Juan Fernando Valenzuela Magaña
Detrás de muchos comportamientos actuales está el afán de notoriedad, el deseo de fama. Unos la envidian, otros la buscan, otros la tienen y no quieren perderla. Pero ¿qué es la fama? ¿En qué consiste? ¿Quién es famoso? ¿Qué relación tiene con el reconocimiento de los demás, con la vanidad, con la inmortalidad terrenal?
Parafraseando a Aristóteles, la fama se dice de muchas maneras. En este artículo me gustaría ordenar y aclarar sus sentidos, a la vez que hacer algunas consideraciones sobre cuestiones como las anteriores.
Fama como conocimiento de los contemporáneos. La figura de peregrino
Si preguntamos hoy qué se entiende, sin más, por fama, probablemente la respuesta más común sería que se trata de aquella propiedad que tienen algunas personas y que consiste en ser muy conocidas por sus contemporáneos. Podríamos decir que el famoso es conocido por mucha más gente de la que él conoce. Este concepto de fama, amplificado (o quizá reducido, por su multiplicación y fragmentación) por los medios de comunicación actuales, incluidas las redes sociales, está muy cotizado hoy día. Podemos ver en él grados, tanto en la calidad como en la duración de la fama. El extremo inferior en calidad sería el llamado «famoso por ser famoso», aquel que lo es sin ninguna razón particular (o desproporcionadamente en relación con alguna) o bien por asociación con alguna celebridad. El extremo inferior en duración serían los «quince minutos de fama» que, en la expresión atribuida a Andy Warhol, todos tenemos en nuestro mundo en algún momento de nuestras vidas. En cualquier caso, en sí esta fama es efímera; nada garantiza (más bien al contrario, por cuanto va asociada a la moda) que perdure en el tiempo.

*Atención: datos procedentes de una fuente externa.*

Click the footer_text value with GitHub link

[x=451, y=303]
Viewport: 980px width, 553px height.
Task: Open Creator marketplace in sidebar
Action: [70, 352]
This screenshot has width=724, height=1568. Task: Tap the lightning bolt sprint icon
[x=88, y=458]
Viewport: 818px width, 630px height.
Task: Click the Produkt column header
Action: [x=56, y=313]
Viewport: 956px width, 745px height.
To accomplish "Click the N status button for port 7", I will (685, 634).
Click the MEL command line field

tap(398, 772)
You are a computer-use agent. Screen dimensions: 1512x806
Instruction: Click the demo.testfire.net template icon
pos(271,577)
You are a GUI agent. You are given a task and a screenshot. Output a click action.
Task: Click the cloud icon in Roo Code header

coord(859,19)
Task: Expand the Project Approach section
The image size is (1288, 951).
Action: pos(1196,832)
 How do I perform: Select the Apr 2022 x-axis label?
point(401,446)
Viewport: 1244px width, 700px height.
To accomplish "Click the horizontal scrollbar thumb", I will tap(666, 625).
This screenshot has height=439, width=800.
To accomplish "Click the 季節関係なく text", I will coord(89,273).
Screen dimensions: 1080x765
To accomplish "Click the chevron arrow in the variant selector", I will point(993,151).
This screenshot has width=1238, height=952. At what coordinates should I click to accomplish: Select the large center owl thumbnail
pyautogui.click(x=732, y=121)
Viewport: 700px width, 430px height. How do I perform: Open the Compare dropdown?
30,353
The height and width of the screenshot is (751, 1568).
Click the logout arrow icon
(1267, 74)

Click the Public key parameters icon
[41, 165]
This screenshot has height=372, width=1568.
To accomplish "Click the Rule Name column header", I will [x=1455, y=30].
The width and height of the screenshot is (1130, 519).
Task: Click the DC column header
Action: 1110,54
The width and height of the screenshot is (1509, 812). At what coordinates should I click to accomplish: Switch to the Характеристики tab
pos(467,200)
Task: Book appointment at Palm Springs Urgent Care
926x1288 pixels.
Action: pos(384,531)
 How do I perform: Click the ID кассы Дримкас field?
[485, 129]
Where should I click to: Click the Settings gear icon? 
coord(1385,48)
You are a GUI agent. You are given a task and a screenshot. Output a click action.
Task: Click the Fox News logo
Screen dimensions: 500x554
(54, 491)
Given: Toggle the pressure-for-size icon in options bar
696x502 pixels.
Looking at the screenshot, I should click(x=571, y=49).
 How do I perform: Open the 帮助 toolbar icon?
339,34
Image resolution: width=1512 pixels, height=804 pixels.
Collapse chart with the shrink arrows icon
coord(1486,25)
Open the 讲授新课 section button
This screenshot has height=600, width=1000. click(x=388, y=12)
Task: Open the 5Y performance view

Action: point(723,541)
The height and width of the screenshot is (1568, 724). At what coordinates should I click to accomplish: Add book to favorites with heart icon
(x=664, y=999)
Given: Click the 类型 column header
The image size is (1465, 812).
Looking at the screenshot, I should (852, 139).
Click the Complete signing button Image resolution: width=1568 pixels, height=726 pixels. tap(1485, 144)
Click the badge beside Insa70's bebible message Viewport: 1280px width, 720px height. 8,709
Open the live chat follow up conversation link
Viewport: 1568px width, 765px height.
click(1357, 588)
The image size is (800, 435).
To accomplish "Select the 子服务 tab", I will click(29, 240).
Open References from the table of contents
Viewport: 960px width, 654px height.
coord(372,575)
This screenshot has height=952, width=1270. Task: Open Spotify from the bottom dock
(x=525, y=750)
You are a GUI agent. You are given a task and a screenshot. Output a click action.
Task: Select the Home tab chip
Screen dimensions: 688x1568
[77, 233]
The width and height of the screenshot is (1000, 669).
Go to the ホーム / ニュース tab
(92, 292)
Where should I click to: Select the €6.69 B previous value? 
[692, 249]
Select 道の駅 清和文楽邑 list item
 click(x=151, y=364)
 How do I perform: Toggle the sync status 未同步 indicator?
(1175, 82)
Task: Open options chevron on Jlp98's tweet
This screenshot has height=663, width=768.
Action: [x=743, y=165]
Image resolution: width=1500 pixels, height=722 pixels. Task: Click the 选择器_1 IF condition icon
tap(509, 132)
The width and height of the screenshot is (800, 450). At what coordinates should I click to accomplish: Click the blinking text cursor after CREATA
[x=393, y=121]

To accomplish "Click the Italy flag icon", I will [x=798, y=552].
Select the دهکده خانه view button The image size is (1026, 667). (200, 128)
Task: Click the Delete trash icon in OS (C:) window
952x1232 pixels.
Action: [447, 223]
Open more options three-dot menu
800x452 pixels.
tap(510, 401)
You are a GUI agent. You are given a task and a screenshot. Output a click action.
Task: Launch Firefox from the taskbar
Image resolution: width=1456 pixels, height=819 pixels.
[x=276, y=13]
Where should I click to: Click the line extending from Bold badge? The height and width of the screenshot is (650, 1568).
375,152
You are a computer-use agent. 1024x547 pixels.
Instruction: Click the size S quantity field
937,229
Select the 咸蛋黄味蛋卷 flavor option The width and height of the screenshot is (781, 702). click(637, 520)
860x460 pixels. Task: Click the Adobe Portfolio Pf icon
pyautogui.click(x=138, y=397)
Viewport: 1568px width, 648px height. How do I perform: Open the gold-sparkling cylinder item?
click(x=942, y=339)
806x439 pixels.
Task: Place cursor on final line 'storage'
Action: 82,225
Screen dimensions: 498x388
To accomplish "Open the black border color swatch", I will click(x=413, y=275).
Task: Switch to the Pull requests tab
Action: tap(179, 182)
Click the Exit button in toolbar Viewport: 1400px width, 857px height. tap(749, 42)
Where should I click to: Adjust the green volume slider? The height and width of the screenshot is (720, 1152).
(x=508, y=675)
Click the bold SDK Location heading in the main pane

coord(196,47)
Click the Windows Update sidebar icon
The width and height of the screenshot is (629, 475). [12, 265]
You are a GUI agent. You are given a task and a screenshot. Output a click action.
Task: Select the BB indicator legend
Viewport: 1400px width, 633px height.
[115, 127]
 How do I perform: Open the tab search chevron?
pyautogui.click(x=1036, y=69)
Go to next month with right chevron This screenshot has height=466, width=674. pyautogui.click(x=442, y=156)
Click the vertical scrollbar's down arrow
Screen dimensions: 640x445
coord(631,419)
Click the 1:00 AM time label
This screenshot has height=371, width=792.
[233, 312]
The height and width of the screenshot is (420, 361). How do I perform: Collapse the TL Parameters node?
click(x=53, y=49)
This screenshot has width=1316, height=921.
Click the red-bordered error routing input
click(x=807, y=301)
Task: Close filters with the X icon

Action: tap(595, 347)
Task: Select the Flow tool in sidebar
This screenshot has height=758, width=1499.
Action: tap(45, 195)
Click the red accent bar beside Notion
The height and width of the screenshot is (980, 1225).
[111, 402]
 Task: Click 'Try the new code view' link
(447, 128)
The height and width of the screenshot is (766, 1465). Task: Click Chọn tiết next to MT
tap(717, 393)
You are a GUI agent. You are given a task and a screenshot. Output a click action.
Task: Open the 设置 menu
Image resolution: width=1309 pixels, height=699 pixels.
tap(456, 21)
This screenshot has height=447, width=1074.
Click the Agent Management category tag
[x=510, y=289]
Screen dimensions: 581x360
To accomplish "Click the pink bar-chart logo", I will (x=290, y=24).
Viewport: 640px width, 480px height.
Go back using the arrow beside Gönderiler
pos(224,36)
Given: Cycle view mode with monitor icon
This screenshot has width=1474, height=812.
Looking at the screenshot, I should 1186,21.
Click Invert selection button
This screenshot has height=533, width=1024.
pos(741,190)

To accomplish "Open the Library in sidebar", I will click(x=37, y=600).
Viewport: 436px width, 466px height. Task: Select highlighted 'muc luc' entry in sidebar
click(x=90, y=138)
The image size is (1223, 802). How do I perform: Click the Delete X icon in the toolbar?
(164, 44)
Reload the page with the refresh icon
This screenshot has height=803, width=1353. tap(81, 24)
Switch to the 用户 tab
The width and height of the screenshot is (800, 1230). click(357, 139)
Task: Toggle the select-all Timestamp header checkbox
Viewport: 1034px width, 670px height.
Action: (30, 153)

Uno puede querer ser famoso en este sentido de distinto modo y por distintos motivos: como fuente de ingresos, como medio de dar a conocer una obra (en Experiencia, Martin Amis califica la fama como «un subproducto necesario del hecho de ganar lectores»), como regalo a seres queridos o por ella misma. El ejemplo clásico de esta última opción, el afán de fama sin más, lo tenemos en la figura de Peregrino. Luciano de Samósata nos cuenta que en los Juegos Olímpicos del año 165, un filósofo llamado Peregrino se arrojó a las llamas. Aunque decía que era para enseñar que se debe despreciar a la muerte, el verdadero motivo sería su pasión por la fama entendida del modo en que lo estamos haciendo en este apartado. Así lo recoge muchos siglos después el ameno Benito Jerónimo Feijoo en su Teatro crítico universal: «Fue muy poderoso en el Gentilismo el hechizo de la fama póstuma. También puede ser que algunos se arrojasen a la muerte, no tanto por el logro de la fama (Feijoo entiende aquí por fama la posteridad, de la que hablaremos inmediatamente), cuanto por la loca vanidad de verse admirados, y aplaudidos unos pocos instantes de vida; de que nos da Luciano un ilustre ejemplo en la voluntaria muerte del Filósofo Peregrino».
Fama como posteridad
También utilizamos, como acabamos de ver en Feijoo, la palabra fama para referirnos a alguien del pasado cuyos méritos han logrado que su nombre permanezca más allá de la muerte. Es lo que llamamos «pasar a la posteridad». «Todos los bienes del mundo / pasan presto y su memoria, / salvo la fama y la gloria», cantaba Juan del Encina en torno al año 1500. Esa avidez de fama puede señalarse como un rasgo constante en la historia de Grecia, desde los héroes homéricos hasta Alejandro, y tiene que ver con la atención al individuo y a la propia personalidad, en contraste con la cultura oriental. Simónides, en la oda a los caídos en las Termópilas, habla de esa inmortalidad que la fama concede y Píndaro la llama «deseadísima».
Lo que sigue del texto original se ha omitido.